▶ [DATA EXTRACT]
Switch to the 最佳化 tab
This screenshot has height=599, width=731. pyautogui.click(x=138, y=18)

---

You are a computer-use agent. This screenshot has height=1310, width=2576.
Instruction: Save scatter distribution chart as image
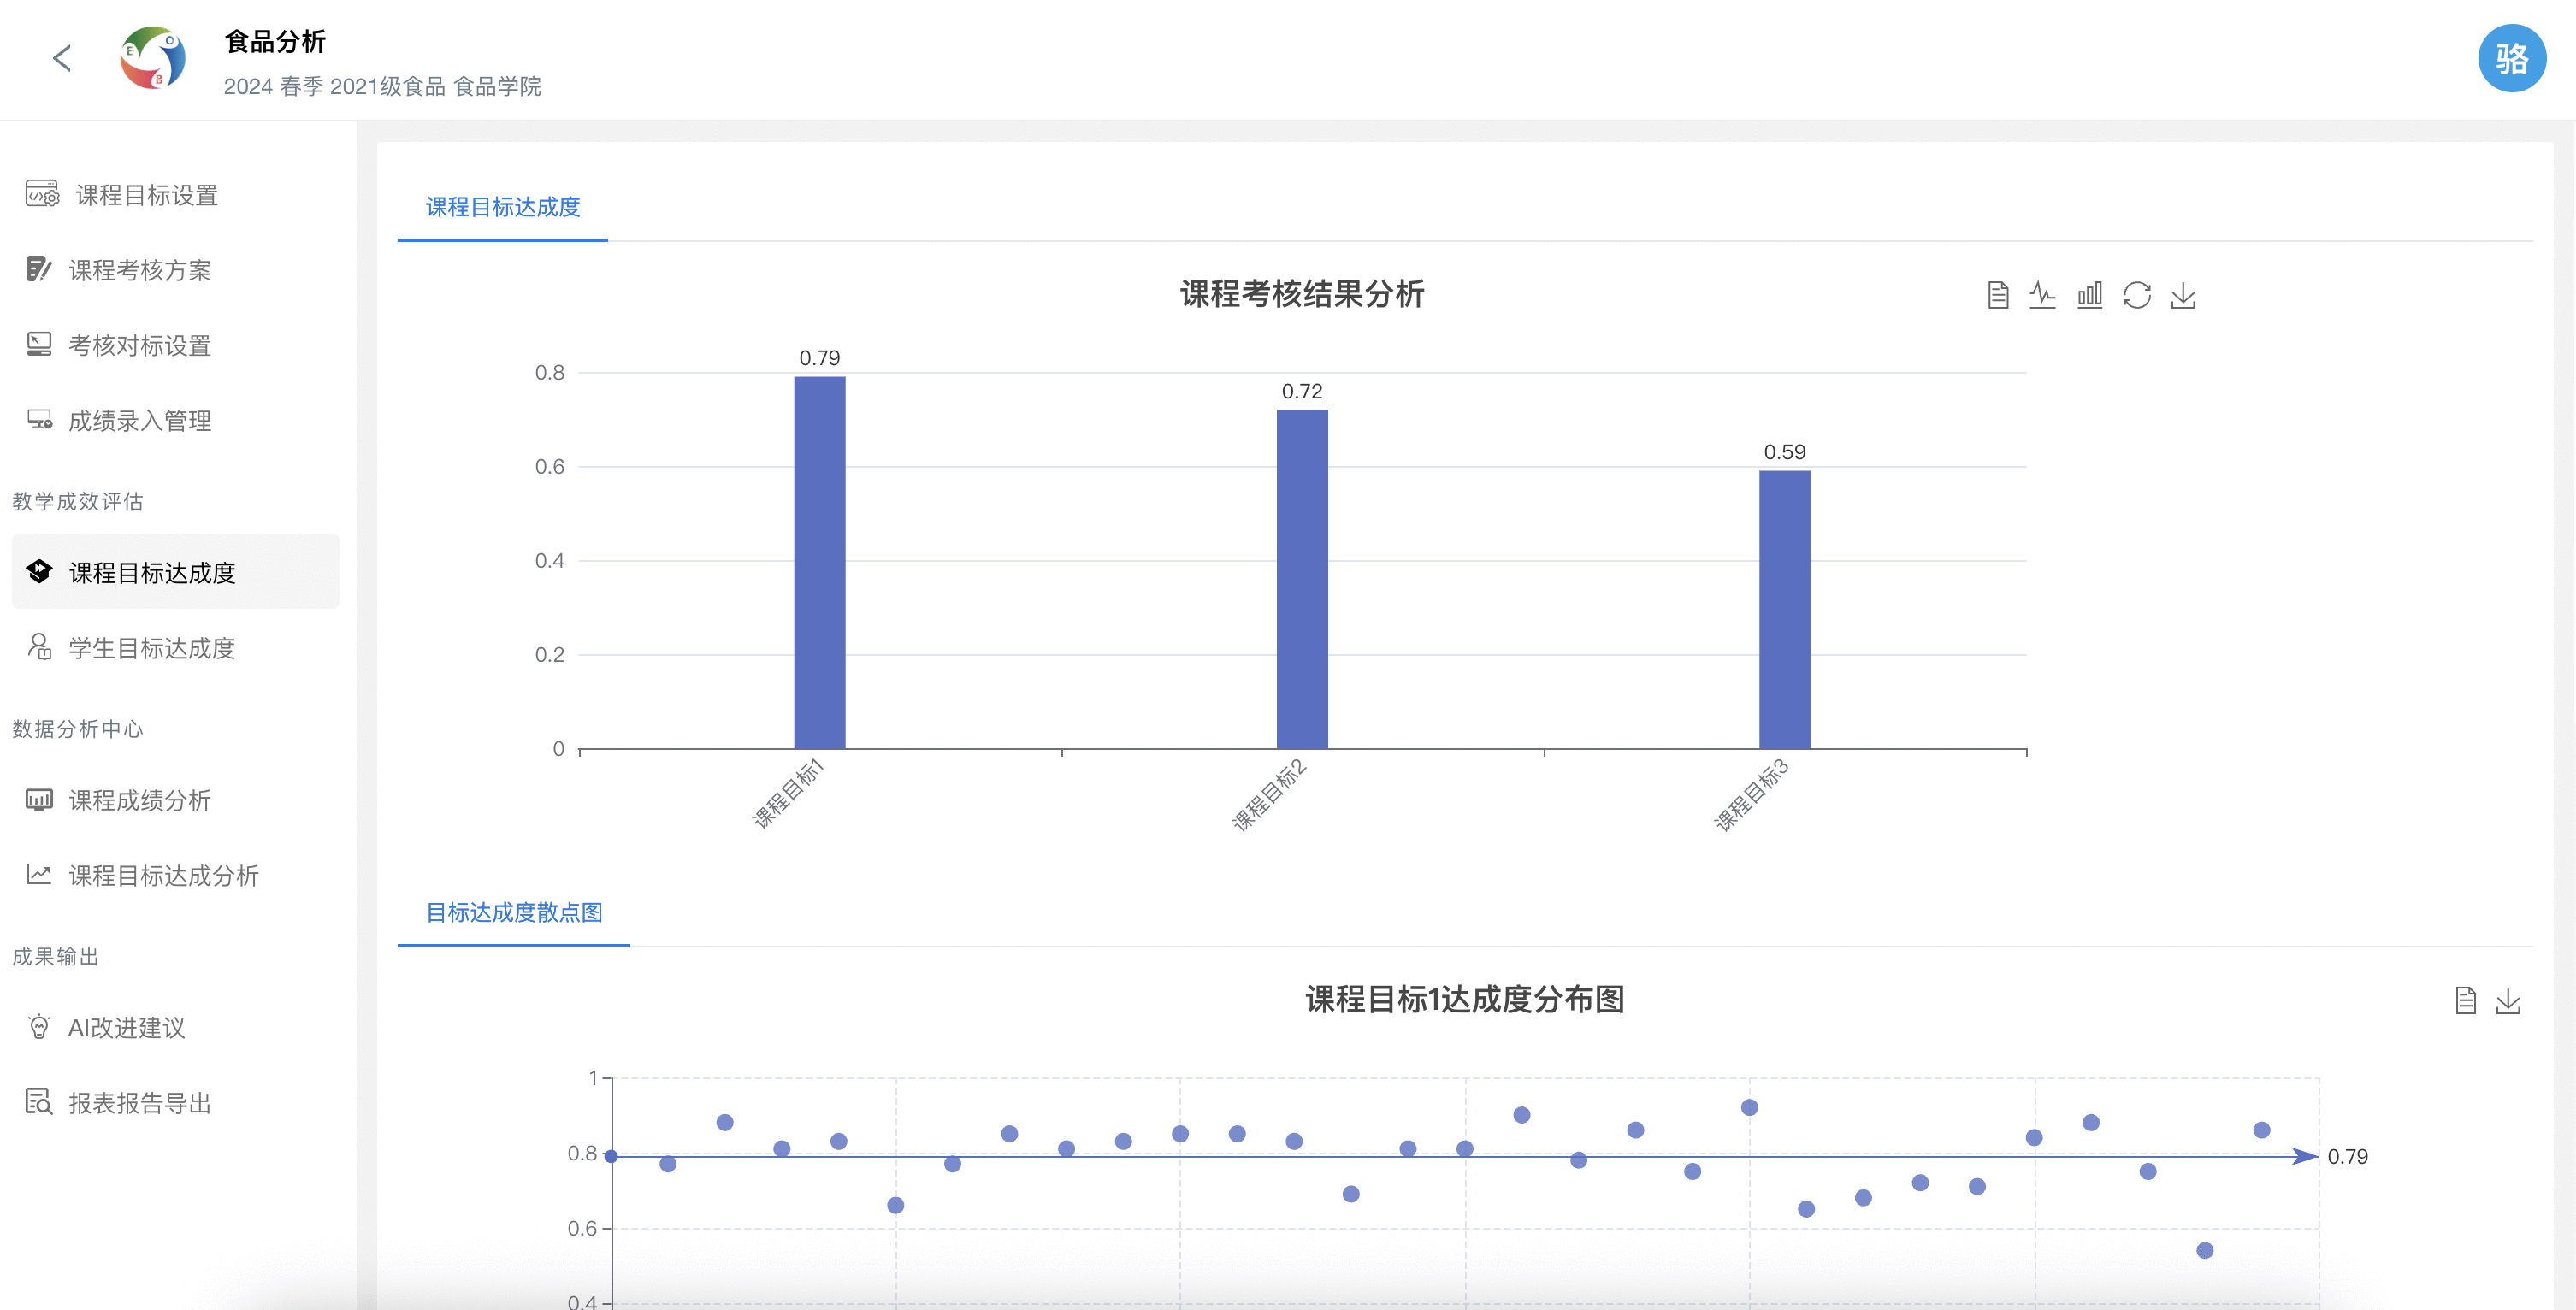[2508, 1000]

▶ [WHAT YOU NEED TO DO]
Put the lines into a numbered list, starting with the line containing "You are a computer-use" and going on through the line containing "[2508, 1000]", with blank lines dropped and the pictures left out.

▶ [FULL ANSWER]
1. You are a computer-use agent. This screenshot has height=1310, width=2576.
2. Instruction: Save scatter distribution chart as image
3. [2508, 1000]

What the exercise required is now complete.